Tres factores parecen haber cambiado el cálculo. Los ataques de Irán contra la infraestructura energética, los puertos y los centros comerciales del Golfo están arrastrando a la región a la contienda. Cada vez más, los funcionarios del Golfo hacen alarde de sus propias capacidades ofensivas. El 27 de marzo, los Emiratos Árabes Unidos anunciaron planes para crear una fuerza naval multinacional destinada a proteger el tráfico marítimo en el estrecho de Ormuz. A medida que los Estados del Golfo se acercan a sumarse a la guerra de Estados Unidos, los hutíes parecen estar volviendo a acercarse a Irán y a Hezbollah. Según Obaid, el Cuerpo de la Guardia Revolucionaria Islámica (IRGC) también está posicionando a sus propios oficiales en Saná para coordinar la respuesta de Yemen.

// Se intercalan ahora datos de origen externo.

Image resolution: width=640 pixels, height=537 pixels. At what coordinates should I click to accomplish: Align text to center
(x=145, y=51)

Las maniobras militares estadounidenses también están modificando la percepción de amenaza de los hutíes. Estados Unidos está enviando más tropas a la región, quizá como preparación para un ataque anfibio contra las islas iraníes del Golfo. Pero también está reforzando las fuerzas que rodean a los hutíes. El USS Abraham Lincoln, uno de los dos portaaviones estadounidenses en la región, se encuentra ahora frente a Salalah, en Omán, cerca de la frontera con Yemen. Las fuerzas estadounidenses también han reforzado su presencia en Yibuti, en el mar Rojo, y, según se informa, han obtenido acceso a bases aéreas saudíes como la de Taif, a unos 500 km al norte de Yemen.

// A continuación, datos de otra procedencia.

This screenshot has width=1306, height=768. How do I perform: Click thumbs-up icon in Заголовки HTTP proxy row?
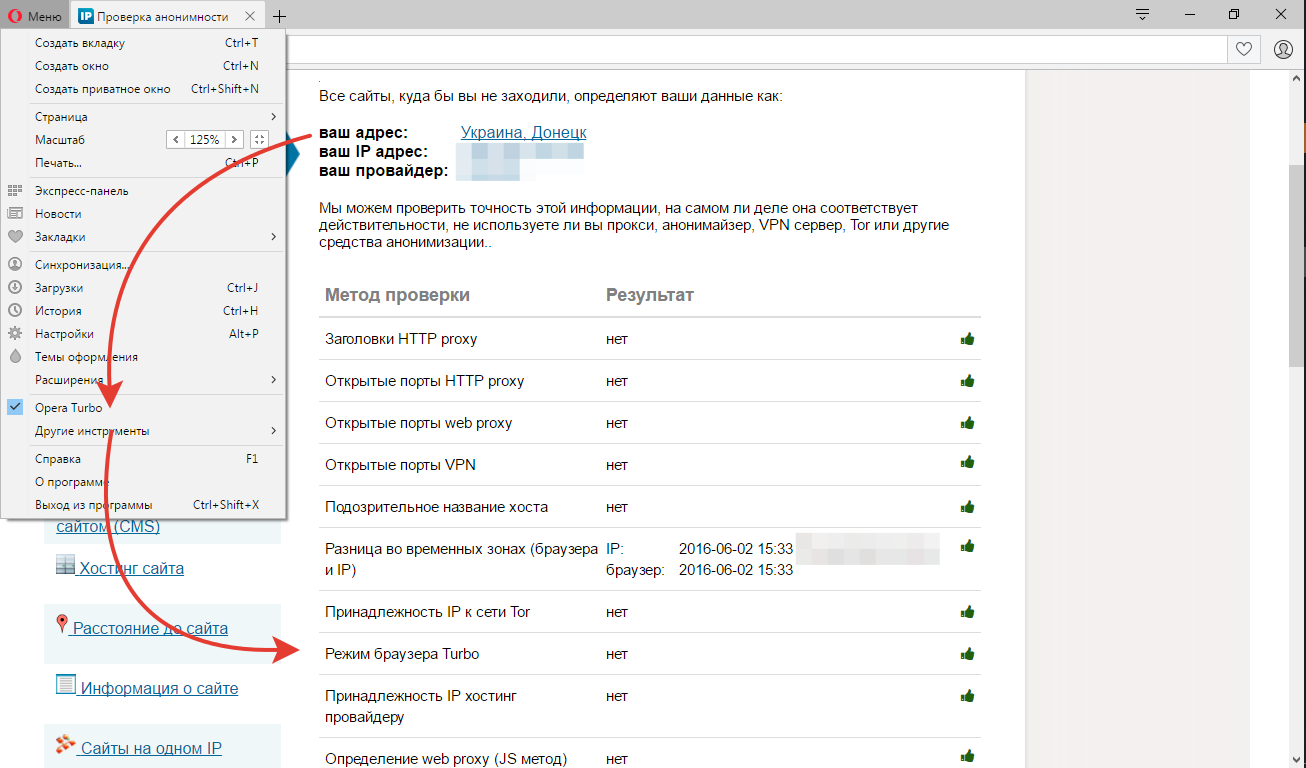[x=967, y=339]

Pero quizá el principal factor que empuja a los hutíes a la escalada sea la economía. Los funcionarios públicos llevan meses sin cobrar. Unos 18 millones de yemeníes se enfrentan a una hambruna aguda; la mayoría de ellos viven bajo el control de los hutíes. Los pagos de Arabia Saudí se han reducido; se dice que el más reciente, el otoño pasado, ascendió a 1.000 millones de dólares, una cantidad muy inferior a la factura salarial. Las esperanzas de un paquete mayor no se han materializado. En un discurso pronunciado el 26 de marzo, el líder del grupo, Abdul-Malik al-Houthi, arremetió contra la tacañería saudí. El acoso de los hutíes a la ONU y a las agencias de ayuda ha cortado de raíz cualquier nueva asistencia internacional. Los ingresos procedentes de los impuestos al tráfico marítimo se esfumaron con el alto el fuego de Gaza.

Sin duda, los hutíes se encuentran debilitados tras el ataque estadounidense contra su arsenal y el asesinato de gran parte de sus líderes a manos de Israel el año pasado. Pero eso no ha mermado su capacidad para convertirse en una molestia. Bastaría con un puñado de ataques para hacer que el mar Rojo resultara, en la práctica, intransitable, ya que las aseguradoras elevarían las primas a niveles prohibitivos y las compañías navieras, reacias al riesgo, ordenarían a sus buques tomar rutas más largas. Con recursos menguantes y una nueva ventaja, los hutíes podrían aún decidir reanudar los ataques contra el transporte marítimo. Si lo hacen, las consecuencias se extenderán mucho más allá de Yemen.